§ WHAT YOU HAVE TO DO:
Your copy runs from the line containing "This screenshot has width=1288, height=944." through the last line of the listing, both included. Restate those lines word for word and leave out pictures.

§ ENTRIES SHOWN:
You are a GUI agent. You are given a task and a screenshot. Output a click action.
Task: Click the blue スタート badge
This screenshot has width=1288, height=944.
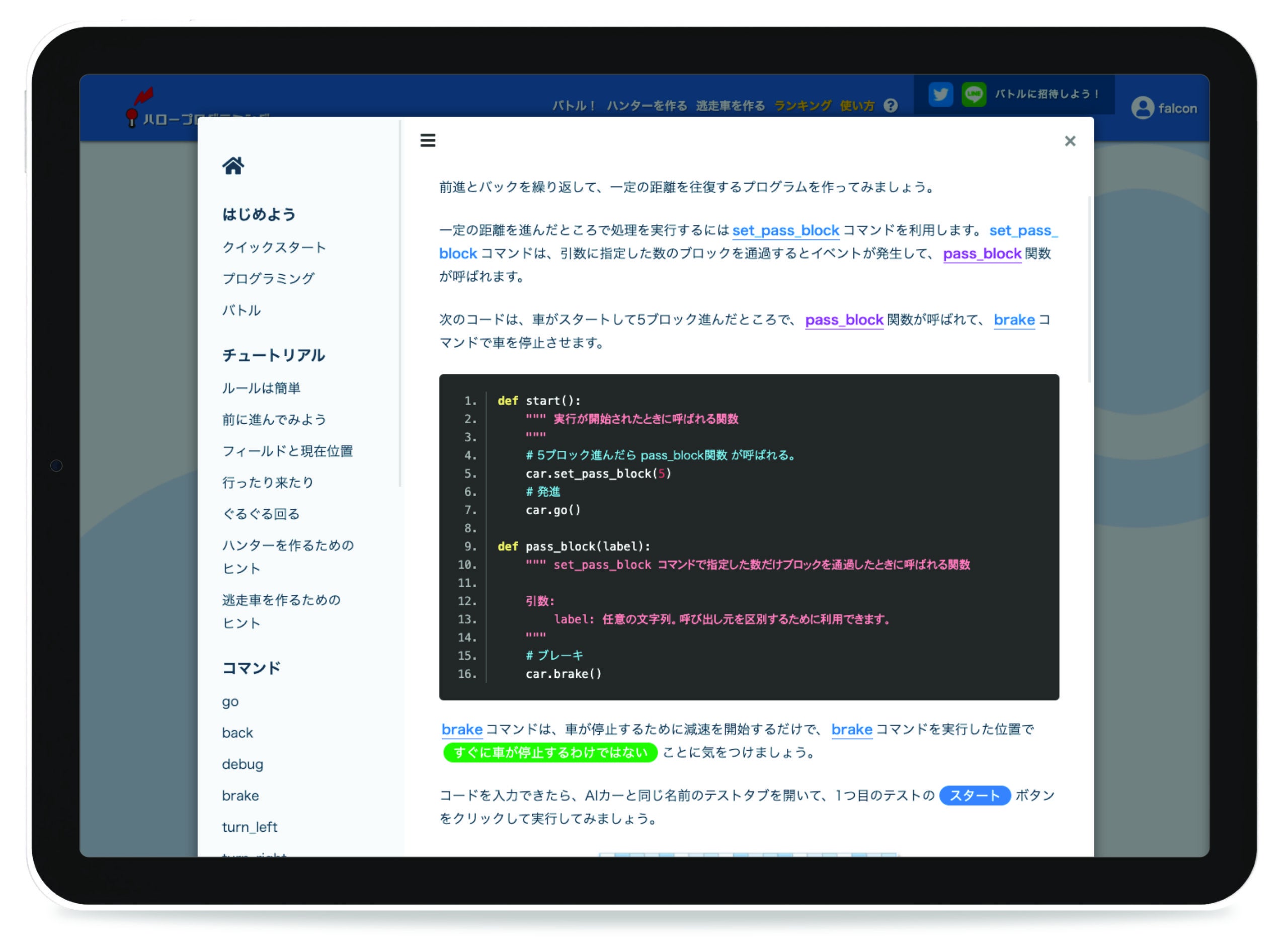[975, 796]
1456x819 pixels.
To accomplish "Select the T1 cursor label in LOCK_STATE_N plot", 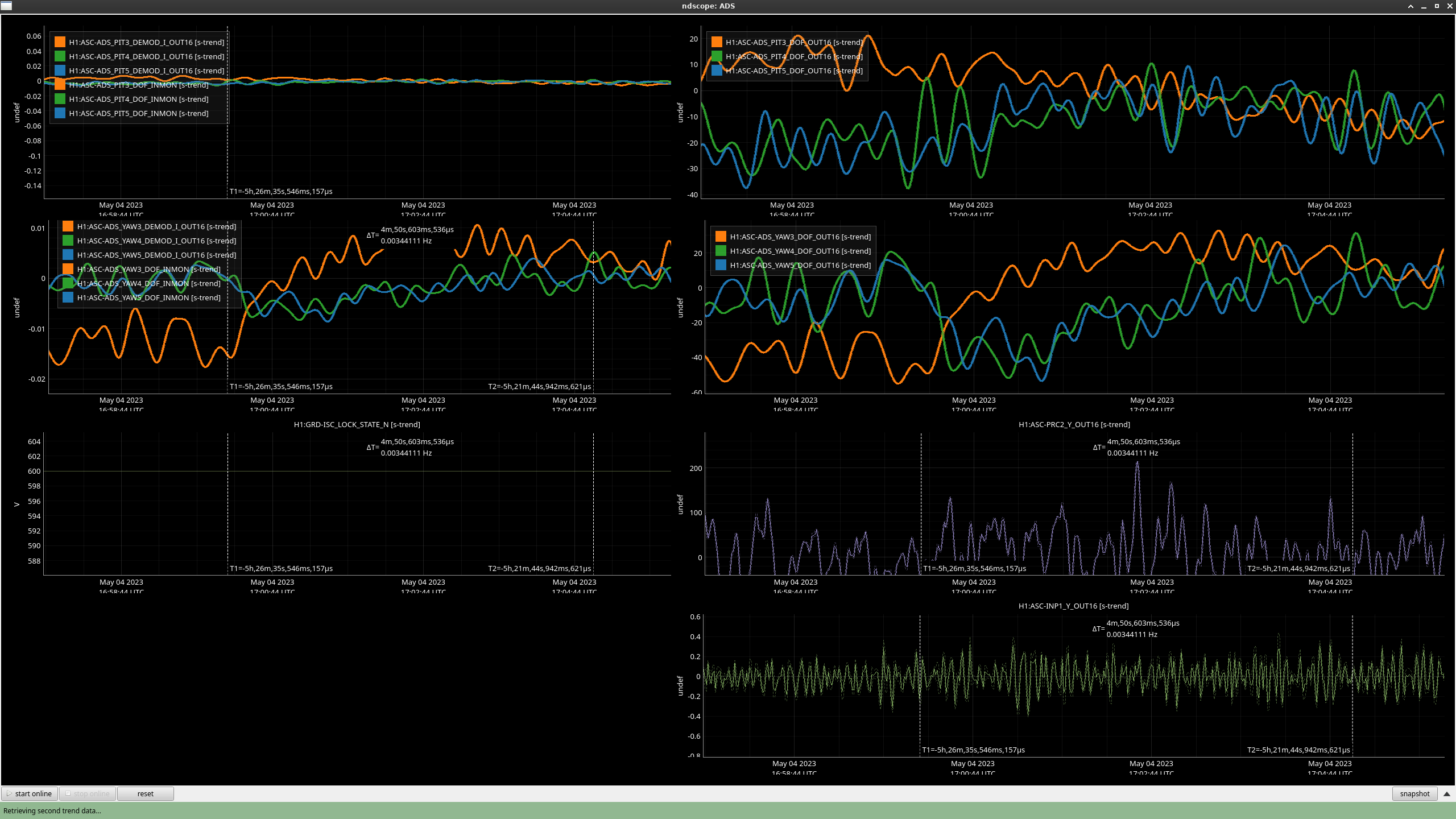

§ SOLVED PROBLEM:
This screenshot has width=1288, height=944.
[975, 796]
1456x819 pixels.
To accomplish "Select the T1 cursor label in LOCK_STATE_N plot", 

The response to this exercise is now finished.